Gerçekte sanayi alarm veriyor. Organize sanayi bölgelerinde vardiyalar düşüyor, makineler yavaşlıyor. Düşük teknolojiye dayalı sektörler bir bir çöküyor.

Bu tablo bizi “üretim üssü” değil, ancak düşük maliyetli taşeron yapar. Bunun da geleceğin ekonomisinde hiçbir anlamı yok.

Türkiye hâlâ ucuz iş gücünü avantaj olarak sunuyor. Dünya robotları kullanırken ucuz emek strateji değildir; hatta bir intihardır.

Türkiye’nin paradaki eksikten önce vizyon sorunu vardır. Ar-Ge’nin millî gelirdeki payı gülünç düzeyde. Ne bilim politikamız var ne teknoloji politikamız. Uzun vadeli bir devlet aklının olmadığı ortada.

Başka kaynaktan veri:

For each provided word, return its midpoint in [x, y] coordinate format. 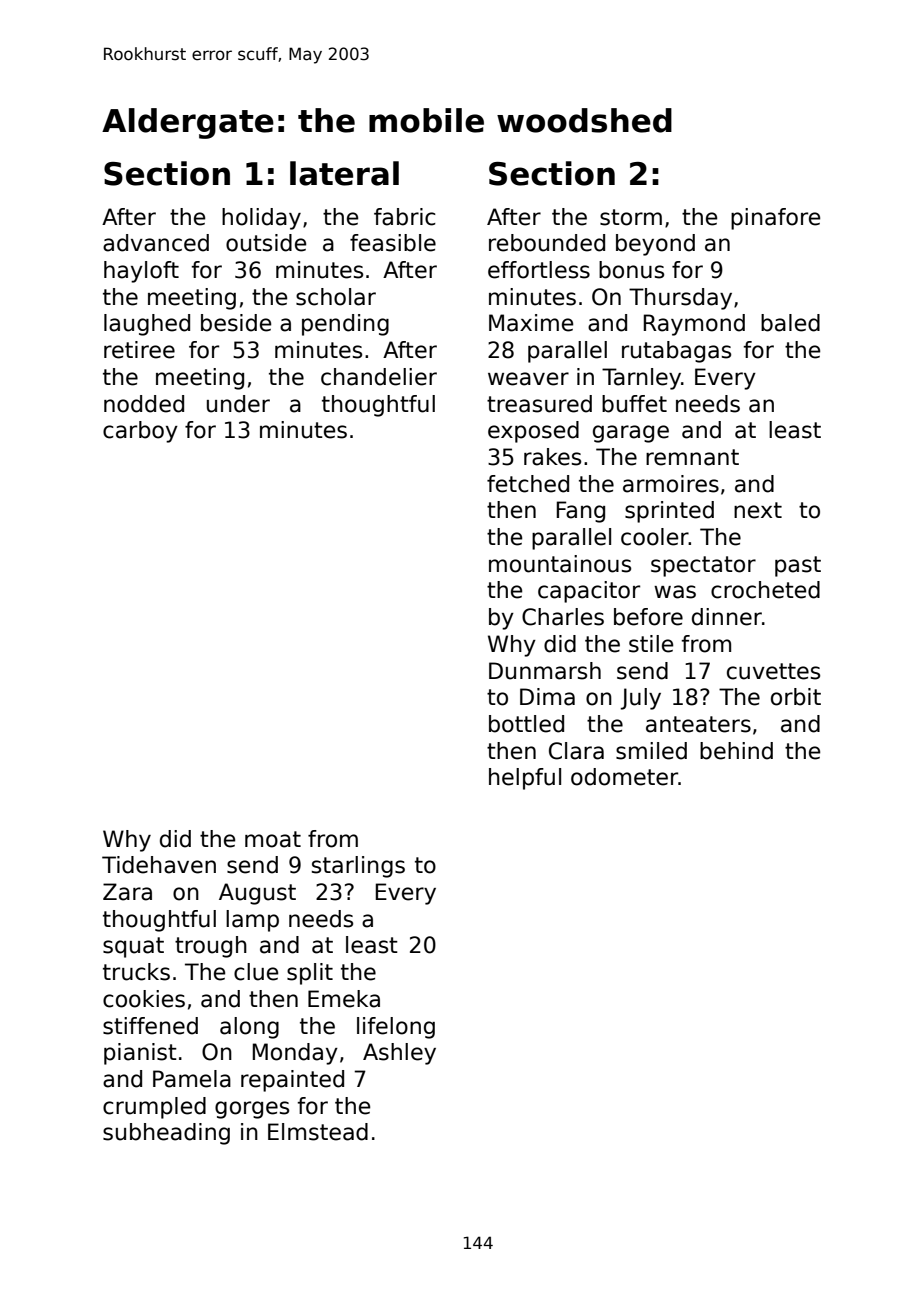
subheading [166, 1134]
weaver [528, 379]
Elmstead [318, 1132]
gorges [252, 1110]
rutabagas [676, 352]
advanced [156, 243]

Sistem, girişimcinin önünü açacağına kapatıyor. Bilim insanını desteklemiyor.

Geleceğin ekonomisi veri, yazılım, çip, biyoteknoloji ve yapay zekâ üzerine kuruluyor. Bizde ise hâlâ “yüksek teknoloji” anlayışı yerleşmiş değil.

Yine de tren tamamen kaçmış değil. Hâlâ sıçrama yapabileceğimiz alanlar var; yazılım, savunma teknolojileri, biyoteknoloji, temiz enerji, otonom sistemler gibi…

Ama bunların tek bir koşulu var: Hukuk, güven, istikrar ve bilime saygı.
Bu dördü olmadan ne teknoloji ekosistemi kurulabilir ne de kurulsa ayakta kalabilir.

Türkiye’nin iflah olmaz hataları:
Dünyayı izlemiyor, tartışmaları izliyor.
Bilimi konuşmuyor, dedikoduyu konuşuyor.
Geleceği planlamak yerine günü kurtarıyor.

Teknolojik olarak çağı yakalayamamak, uygarlık yarışında da geri kalmak demektir.

Dünya yeni çağa çoktan adım attı. Türkiye ise hâlâ hangi kapıdan gireceğini arıyor.

Ve içinde bulunduğumuz çağın acımasız gerçeği: Uyanmayanı kimse uyandırmaz; oyunun dışına iterler.